### TASK INSTRUCTIONS
Transcribe the entire listing exactly.

### GIVEN RECORDS
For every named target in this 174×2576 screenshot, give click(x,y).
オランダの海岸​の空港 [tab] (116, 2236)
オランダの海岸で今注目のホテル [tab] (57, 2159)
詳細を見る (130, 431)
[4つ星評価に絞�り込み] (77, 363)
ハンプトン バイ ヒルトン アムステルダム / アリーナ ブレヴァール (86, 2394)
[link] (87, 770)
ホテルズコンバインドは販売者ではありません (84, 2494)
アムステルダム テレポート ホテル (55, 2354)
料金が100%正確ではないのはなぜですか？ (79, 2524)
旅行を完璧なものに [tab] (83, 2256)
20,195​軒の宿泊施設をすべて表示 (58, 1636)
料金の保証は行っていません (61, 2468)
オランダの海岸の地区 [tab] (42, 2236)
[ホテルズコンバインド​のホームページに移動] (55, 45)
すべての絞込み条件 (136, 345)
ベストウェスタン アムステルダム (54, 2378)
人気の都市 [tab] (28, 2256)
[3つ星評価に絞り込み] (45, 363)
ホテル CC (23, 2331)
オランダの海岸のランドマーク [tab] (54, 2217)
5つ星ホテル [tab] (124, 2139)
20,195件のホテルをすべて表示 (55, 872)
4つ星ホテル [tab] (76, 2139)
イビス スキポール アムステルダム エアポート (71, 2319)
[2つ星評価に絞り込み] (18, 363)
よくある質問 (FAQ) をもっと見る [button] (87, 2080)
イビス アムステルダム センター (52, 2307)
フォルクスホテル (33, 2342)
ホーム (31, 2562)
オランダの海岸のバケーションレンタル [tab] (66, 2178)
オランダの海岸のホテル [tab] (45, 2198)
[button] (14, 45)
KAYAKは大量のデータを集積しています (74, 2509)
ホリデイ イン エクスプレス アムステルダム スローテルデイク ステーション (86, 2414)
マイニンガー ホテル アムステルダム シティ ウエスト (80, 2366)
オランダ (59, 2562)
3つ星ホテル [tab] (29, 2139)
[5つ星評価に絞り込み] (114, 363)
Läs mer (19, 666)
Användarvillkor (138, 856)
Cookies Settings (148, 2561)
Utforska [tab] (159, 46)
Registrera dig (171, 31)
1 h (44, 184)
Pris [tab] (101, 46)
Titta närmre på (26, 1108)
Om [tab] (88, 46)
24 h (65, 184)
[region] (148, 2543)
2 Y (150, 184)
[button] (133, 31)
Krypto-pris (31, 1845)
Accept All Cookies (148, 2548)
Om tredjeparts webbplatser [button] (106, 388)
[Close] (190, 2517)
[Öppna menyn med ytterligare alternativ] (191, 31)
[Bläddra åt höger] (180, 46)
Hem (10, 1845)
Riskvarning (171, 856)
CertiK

### RESULT OF THIS TASK
For every named target in this 174×2576 screenshot, give click(x,y).
オランダの海岸​の空港 [tab] (116, 2236)
オランダの海岸で今注目のホテル [tab] (57, 2159)
詳細を見る (130, 431)
[4つ星評価に絞�り込み] (77, 363)
ハンプトン バイ ヒルトン アムステルダム / アリーナ ブレヴァール (86, 2394)
[link] (87, 770)
ホテルズコンバインドは販売者ではありません (84, 2494)
アムステルダム テレポート ホテル (55, 2354)
料金が100%正確ではないのはなぜですか？ (79, 2524)
旅行を完璧なものに [tab] (83, 2256)
20,195​軒の宿泊施設をすべて表示 (58, 1636)
料金の保証は行っていません (61, 2468)
オランダの海岸の地区 [tab] (42, 2236)
[ホテルズコンバインド​のホームページに移動] (55, 45)
すべての絞込み条件 (136, 345)
ベストウェスタン アムステルダム (54, 2378)
人気の都市 [tab] (28, 2256)
[3つ星評価に絞り込み] (45, 363)
ホテル CC (23, 2331)
オランダの海岸のランドマーク [tab] (54, 2217)
5つ星ホテル [tab] (124, 2139)
20,195件のホテルをすべて表示 (55, 872)
4つ星ホテル [tab] (76, 2139)
イビス スキポール アムステルダム エアポート (71, 2319)
[2つ星評価に絞り込み] (18, 363)
よくある質問 (FAQ) をもっと見る [button] (87, 2080)
イビス アムステルダム センター (52, 2307)
フォルクスホテル (33, 2342)
ホーム (31, 2562)
オランダの海岸のバケーションレンタル [tab] (66, 2178)
オランダの海岸のホテル [tab] (45, 2198)
[button] (14, 45)
KAYAKは大量のデータを集積しています (74, 2509)
ホリデイ イン エクスプレス アムステルダム スローテルデイク ステーション (86, 2414)
マイニンガー ホテル アムステルダム シティ ウエスト (80, 2366)
オランダ (59, 2562)
3つ星ホテル [tab] (29, 2139)
[5つ星評価に絞り込み] (114, 363)
Läs mer (19, 666)
Användarvillkor (138, 856)
Cookies Settings (148, 2561)
Utforska [tab] (159, 46)
Registrera dig (171, 31)
1 h (44, 184)
Pris [tab] (101, 46)
Titta närmre på (26, 1108)
Om [tab] (88, 46)
24 h (65, 184)
[region] (148, 2543)
2 Y (150, 184)
[button] (133, 31)
Krypto-pris (31, 1845)
Accept All Cookies (148, 2548)
Om tredjeparts webbplatser [button] (106, 388)
[Close] (190, 2517)
[Öppna menyn med ytterligare alternativ] (191, 31)
[Bläddra åt höger] (180, 46)
Hem (10, 1845)
Riskvarning (171, 856)
CertiK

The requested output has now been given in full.